Machine learning is being used to help solve development problems with promising results, say researchers who have produced a roadmap to guide future projects against common pitfalls.
Increasingly popular in rich countries, machine learning is a type of artificial intelligence (AI) in which computers learn — without being explicitly programmed — by finding statistical associations within vast quantities of data. But using it to solve development problems has been more difficult.
Despite a number of attempts to apply it to tackle poverty, famine or displacement, “we have yet to see successful stories of machine learning truly advancing development”, according to Maria De-Arteaga, of the Machine Learning and Public Policy program at Carnegie Mellon University in Pittsburgh Pennsylvania in the United States.
De-Artega spoke at the UNESCO conference Tech4Dev in Switzerland last week (27-29 June), where other researchers presented some projects that show its promise.
Stefano Ermon, Assistant Professor in the Department of Computer Science at Stanford University in the US state of California, told the meeting that he believes machine learning could solve the “data drought” in developing countries.
“We are getting access to a lot of new data streams from satellites, from social media, from phones,” he said. “They clearly contain a lot of information about the outcomes we care about … they have largely not been used because they are massive and they are unstructured.
“But AI is really booming. There has been a lot of progress in terms of developing new methods to make sense of this data.”
Machine learning leaves it to the computer to work out a formula that describes the structure of a mass of data. One form — supervised machine learning — works by feeding datasets such as weather and climate data into the computer along with output data, such as figures on crop yield. By examining the millions of possible links between these data the computer figures out how they are connected. From then on it can, in theory, predict future crop yield from new weather and climate data.
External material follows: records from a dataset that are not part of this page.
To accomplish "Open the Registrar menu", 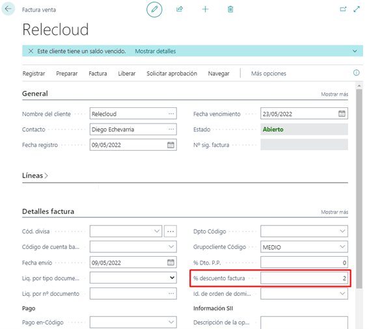I will click(x=34, y=73).
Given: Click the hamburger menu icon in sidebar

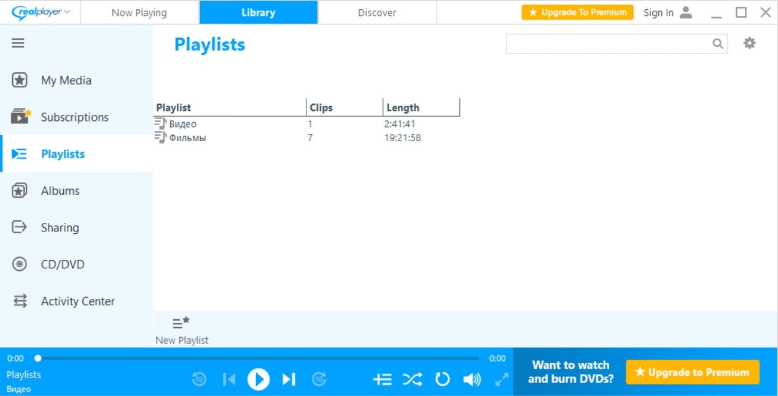Looking at the screenshot, I should (x=18, y=43).
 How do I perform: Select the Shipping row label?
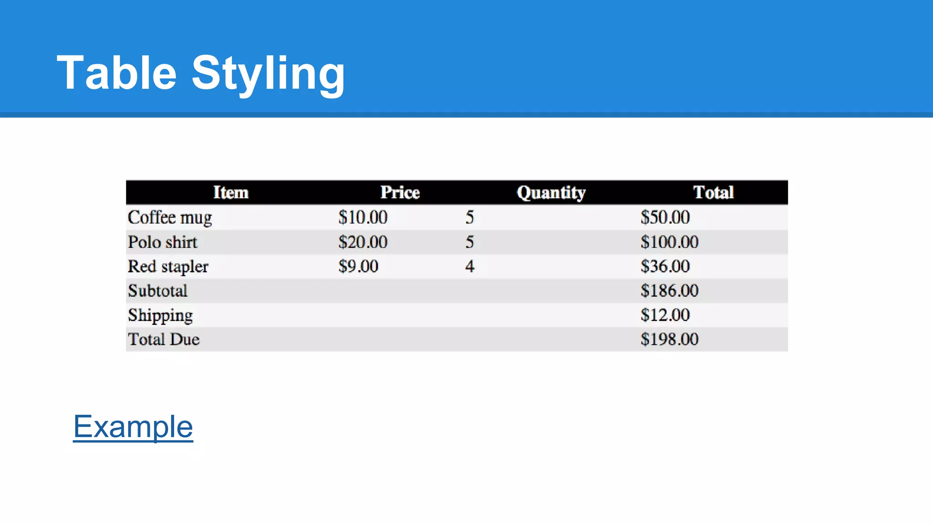(x=160, y=315)
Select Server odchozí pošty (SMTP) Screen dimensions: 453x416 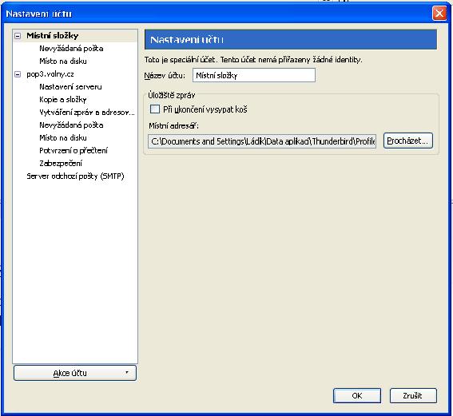pos(75,176)
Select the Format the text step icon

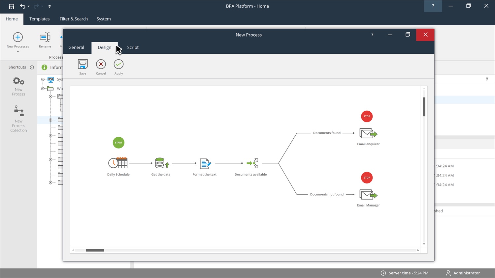coord(205,163)
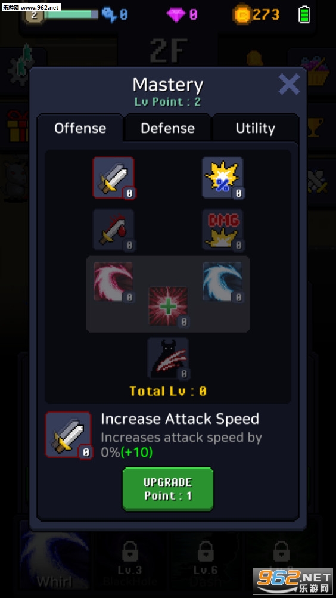Open the Offense tab
Screen dimensions: 336x598
80,128
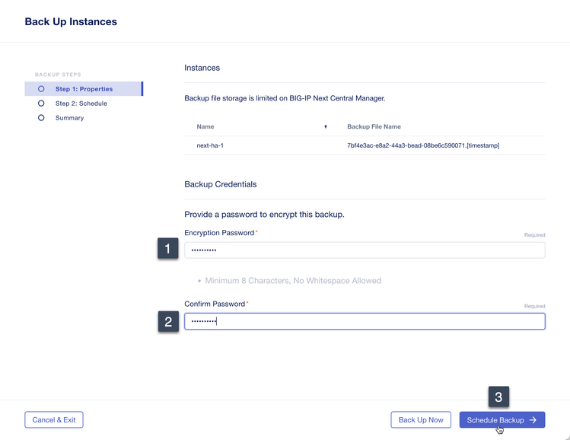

Ermon described his team’s success predicting crop productivity in the United States in the months before harvest: their accuracy was comparable to the US Department of Agriculture’s on-the-ground surveys. The model has now been used in Argentina, Brazil and India, he said, and is being extended to Africa.
But he admitted there were problems adapting to smaller field sizes and poorer ground data with which to train the system.
Ermon’s team also developed a tool that matches survey data with features within satellite images of 30 African countries. It can now predict some indices of development from these data, such as access to electricity, piped water and sewage.
“We are transitioning from an active information search to a supervised information extraction”
“For a few crude measures of infrastructure quality this model seems to work pretty well,” he said.
Wesley van der Heijden, a Masters student at Tilburg University in The Netherlands, described attempts to predict hunger in Ethiopia without the need for costly surveys. The computer worked out correlations between satellite, economic and demographic data, on the one hand, and hunger predictions from the Famine Early Warning System, FEWS NET, on the other. The results worked for predicting urgent hunger situations but not for less serious ones, he said.
And Leonardo Milano, a senior data scientist at the Geneva-based Internal Displacement Monitoring Centre, said its machine learning system has learned to extract information about internally displaced people from 5,000 media reports daily. This produces smaller, manageable quantities of information that humans can analyse.
“We are transitioning from an active information search to a supervised information extraction,” he told the meeting.
De-Arteaga was more cautious, warning of the dangers of adopting a “trickle down” approach in which a successful Machine Learning project from the developed world is repurposed for poorer countries.
“What happens as a result [of this approach] is that the tools we have encode the infrastructure and context of developed regions,” she said, and so such data could end up being biased or inappropriate in poorer countries.
Thinking more carefully about local problems that it will be useful for is also important, according to De-Artega. “While this might sound very obvious, it is very often missing from ML4D projects,” she said.
De-Artega is working with colleagues to collate research on what they call a new research area, Machine Learning for Development (ML4D). She told the conference that the roadmap, to be published in a peer-reviewed journal, defines what it is and who should be involved, outlines how it should be approached and identifies its research challenges, such as data reliability. One aim is to avoid repeating mistakes made in other development fields, she said.